━━━ Selected excerpt

The switching function part initializes the terminations and then requests a base station controller relocation request to the target base station controller. It then sets the terminations to an intermediate mode connected by a stream mode. Upon receiving a relocation complete message from the target base station controller, it removes a termination 1 (T1) for the source base station controller.
The switching function part initializes the terminations to a state connected by a stream mode, where the termination 3 (T3) is set to the inactive mode, and where the terminations 1 and 2 (T1, T2) are set to the send and receive mode.
The intermediate state is a state connected by the stream mode, where the termination 2 and 3 (T2, T3) are set to the send and receive mode, and where the termination 3 (T1) is set to the inactive mode.

BRIEF DESCRIPTION OF THE DRAWINGS

The above and other object and features in accordance with the present invention will become apparent from the following descriptions of preferred embodiments given in conjunction with the accompanying drawings, in which:
FIG. 1 is a schematic diagram showing a switching operation of a complex switch using a topology descriptor in a conventional intra MSC SRNS relocation procedure disclosed in 3GPP TS 23.205.
FIG. 2 is a flow chart showing a conventional intra MSC RNS relocation procedure.
FIG. 3 is a block diagram of a switching center (MSC) for a SRNS relocation/handover in a WCDMA system in accordance with a preferred embodiment of the present invention.
FIG. 4 is a diagram showing a switching process of a simplex switch using stream mode method in accordance with a preferred embodiment of the present invention.
FIG. 5 is a flow chart showing a WCDMA SRNS relocation/handover process in accordance with a preferred embodiment of the present invention.

DETAILED DESCRIPTION OF THE PRESENT INVENTION

Hereinafter, the preferred embodiments of the present invention will be described in detail with reference to the accompanying drawings.
FIG. 3 is a block diagram of a switching center for a SRNS relocation/handover in a WCDMA system in accordance with a preferred embodiment of the present invention. Referring to FIG. 3, the switching center (3G_MSC_A)(100), which performs the serving radio network controller (SRNC) relocation/handover in the WCDMA system, comprises: a signaling function part (110) to handle the signaling for protocol execution using various interfaces (RANAP, BSSMAP, MAP (Mobile Application Part), ISUP/BICC); and a switching function part (120) to perform radio bearer management according to the signaling part (110)'s control and to create terminations for each radio network controller (RNC) to set up connections.
Switching function part (120) has a simplex switch structure and sets the connection between the terminations through simplex switching. Herein, the simplex switching refers to switching the termination states in a context such that there is always at least one termination set to inactive. Among the interfaces connected to the switching function part (120), Iu′ is a voice/data interface to a source radio network controller (RNC_S), which currently provides a service to a mobile station (MS). Further, Iu″ is a voice/data interface to target radio network controller (RNC_T), which will provide a service to the MS upon completion of the relocation operation. When a BSC provides mobile communication service (instead of the RNC), a voice/data interface to the source BSC (BSC_S), which currently provides the service, is represented as A′. Further, a voice/data interface to target BSC (BSC_T), which will provide the service after the completion of the relocation operation, is represented as A″. Among the interfaces connected to the switching function part (120), B′ is a voice/data relay interface to a MSC, which currently has a call set up to the MS. B″ is a voice/data relay interface to the switching center, which handles RNC_T, namely, MSC-B. B′″ is a voice/data relay interface to the switching center, which handles the target RNC in subsequent relocation/handover, namely, MSC-B″.

━━━━━━
━━━ Supplied entries

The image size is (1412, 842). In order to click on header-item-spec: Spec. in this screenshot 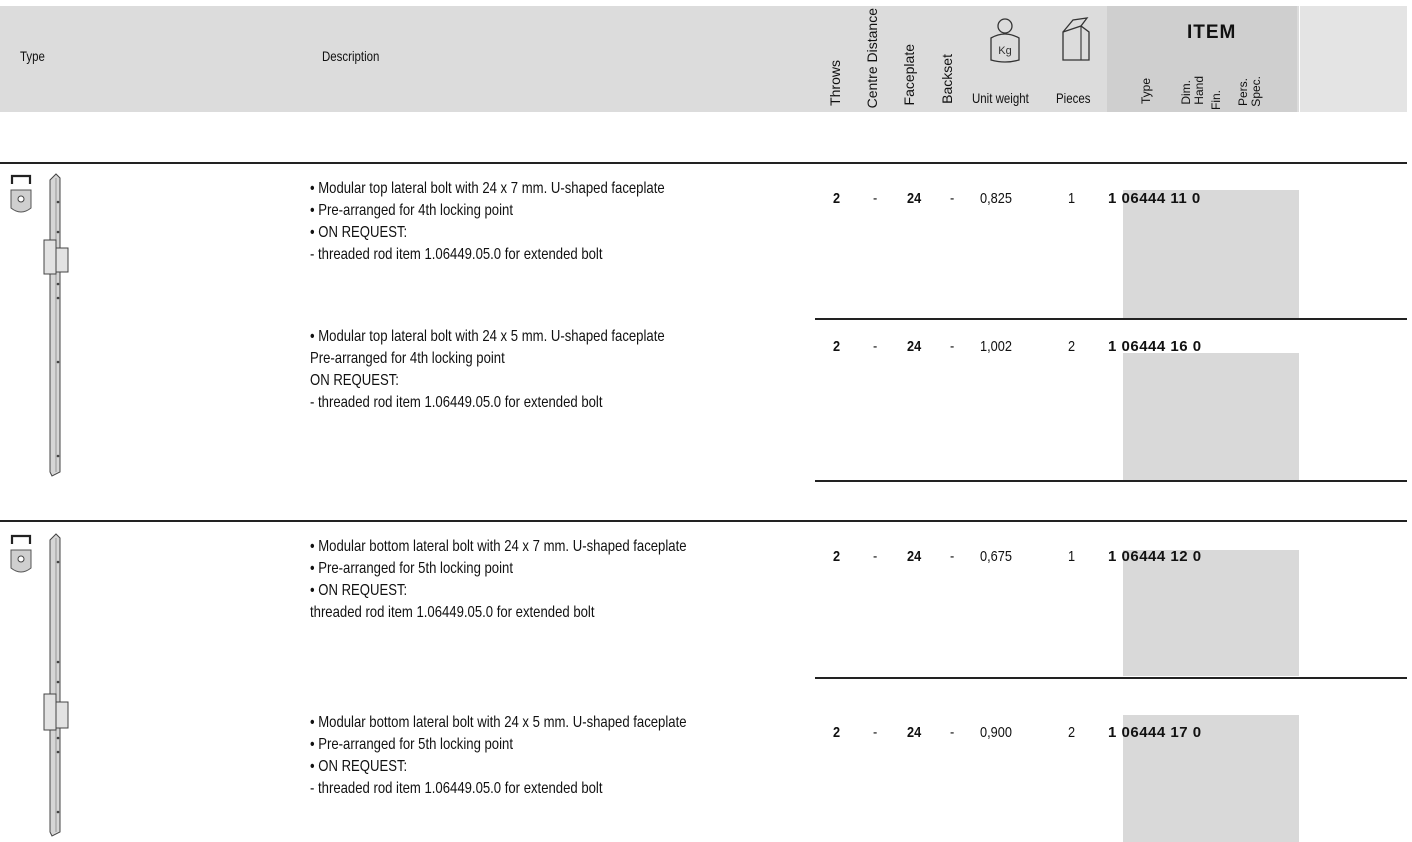, I will do `click(1256, 92)`.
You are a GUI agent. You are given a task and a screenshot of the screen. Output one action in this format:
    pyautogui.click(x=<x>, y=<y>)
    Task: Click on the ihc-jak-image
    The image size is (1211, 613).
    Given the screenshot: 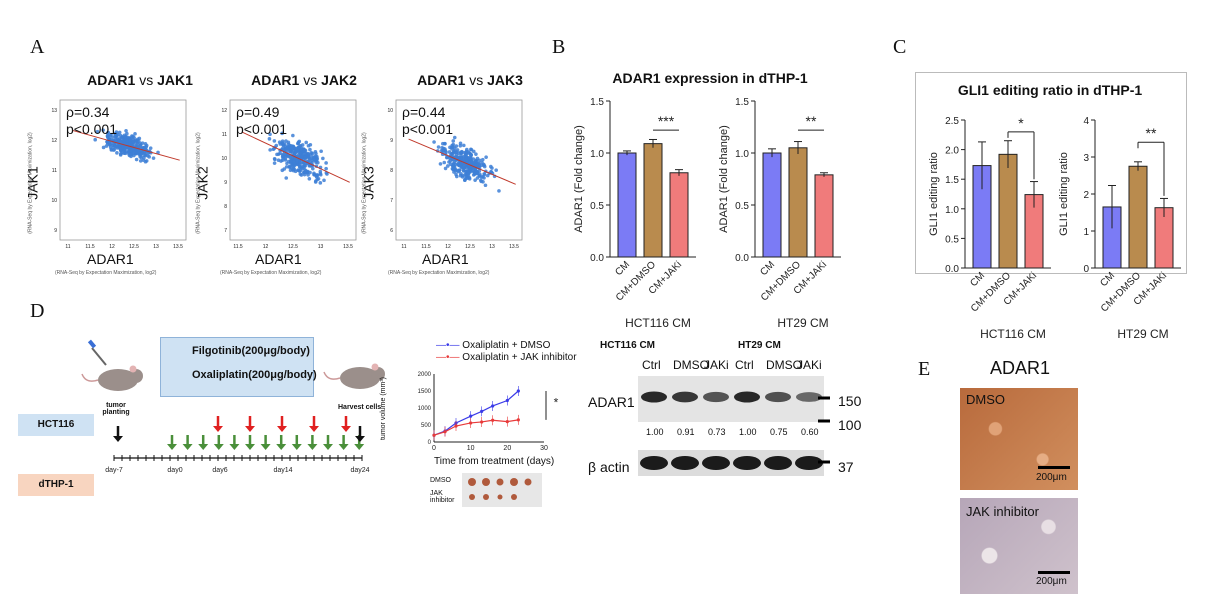 What is the action you would take?
    pyautogui.click(x=1019, y=546)
    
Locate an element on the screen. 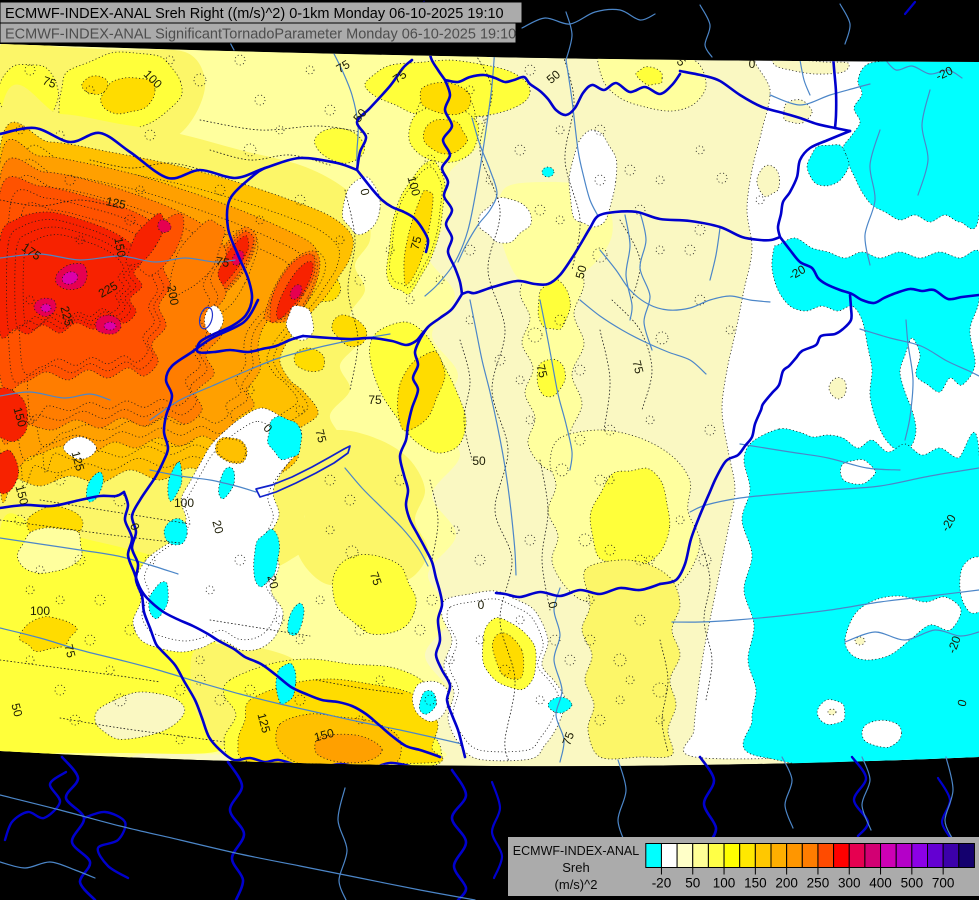 This screenshot has width=979, height=900. svg-text: 400 is located at coordinates (880, 884).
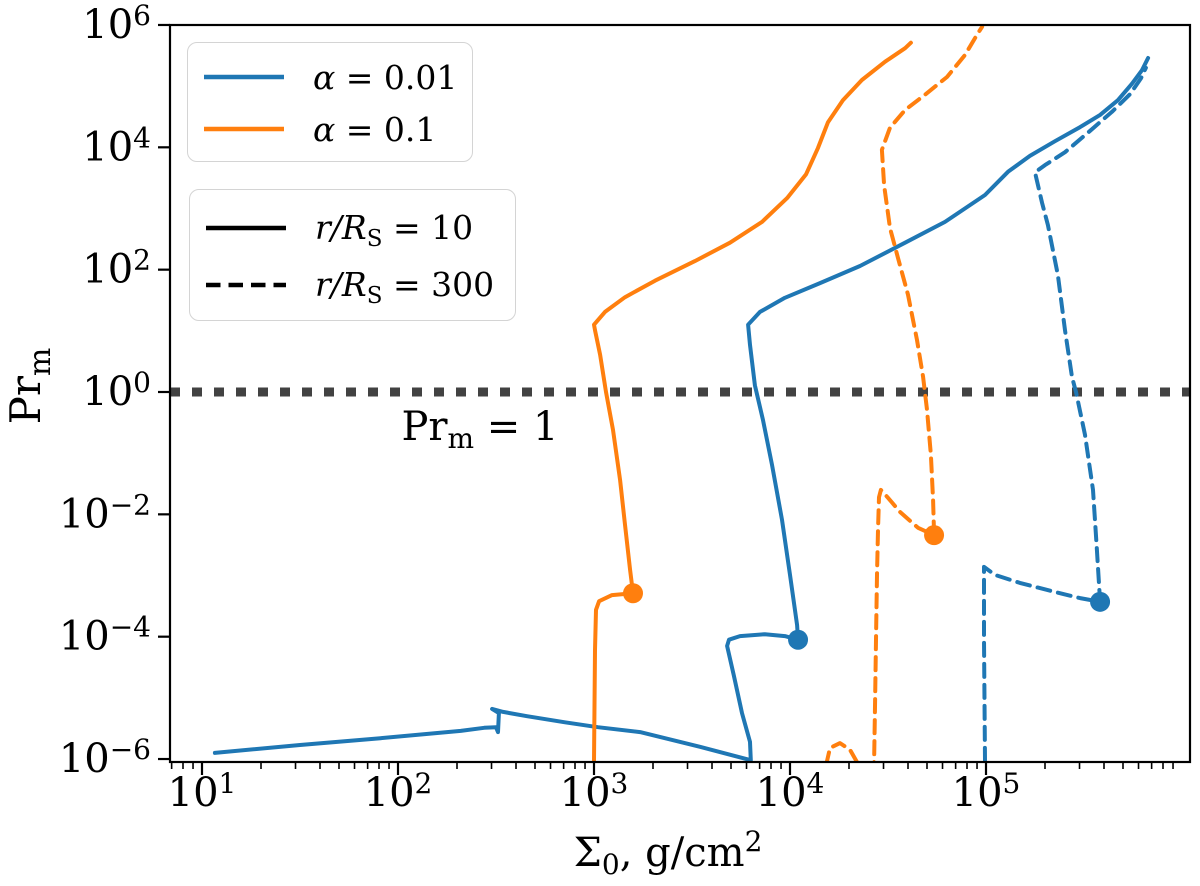 This screenshot has height=886, width=1200. What do you see at coordinates (424, 427) in the screenshot?
I see `annotation-main: Pr` at bounding box center [424, 427].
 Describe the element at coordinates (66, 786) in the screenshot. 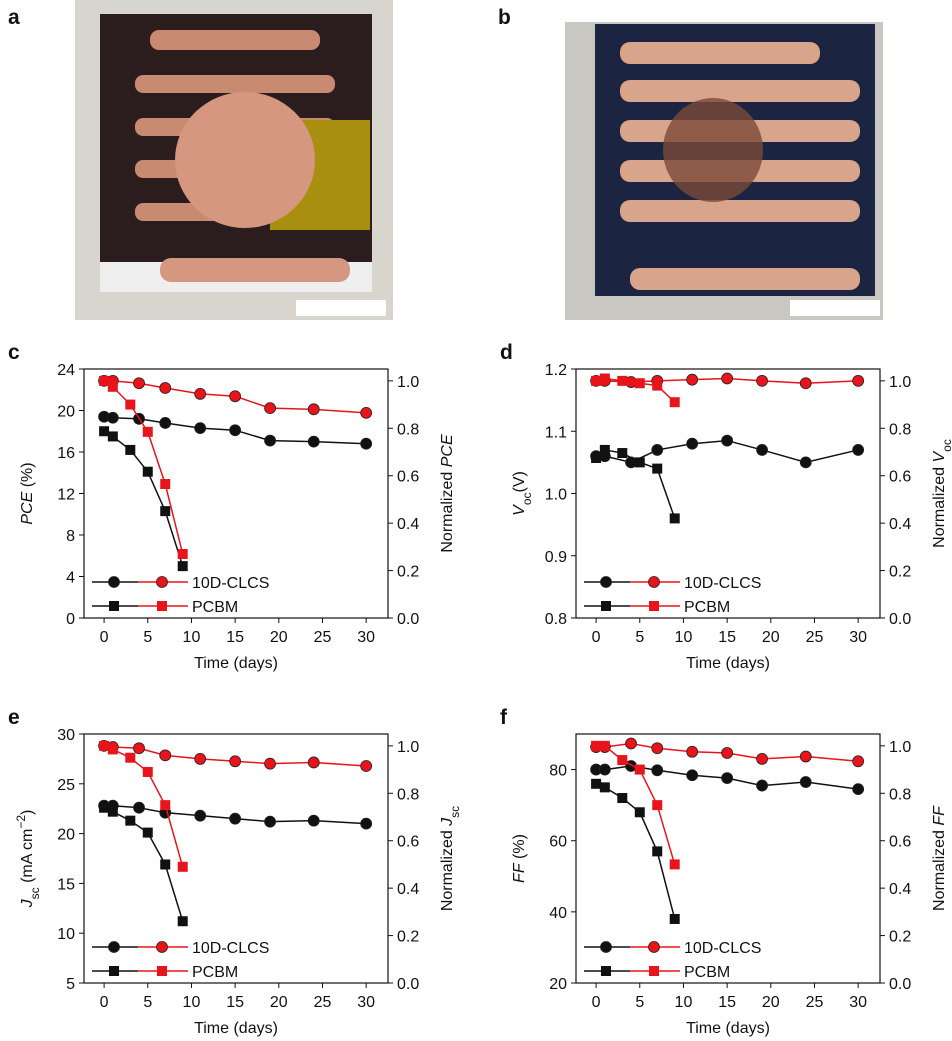

I see `y-tick-label: 25` at that location.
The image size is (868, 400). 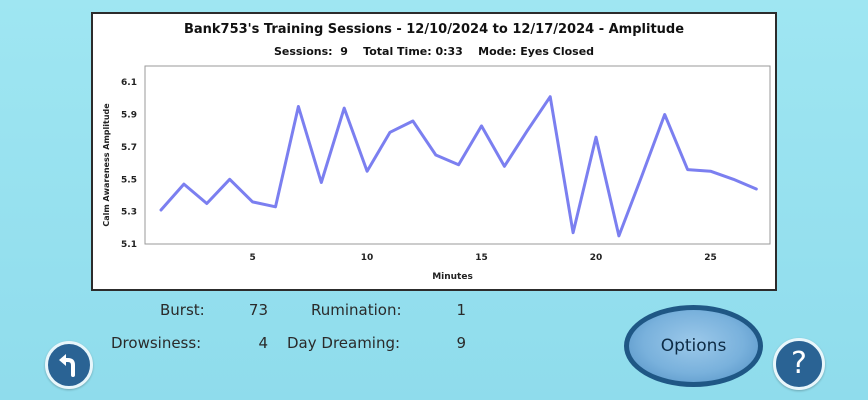 I want to click on day-dreaming-value: 9, so click(x=461, y=343).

━━━━━━

Translate this sentence from the switching center text into Spanish: "Herein, the simplex switching refers to switching the termination states in a context such that there is always at least one termination set to inactive."

En este documento, la conmutación símplex se refiere a conmutar los estados de las terminaciones en un contexto de modo que siempre haya al menos una terminación configurada como inactiva.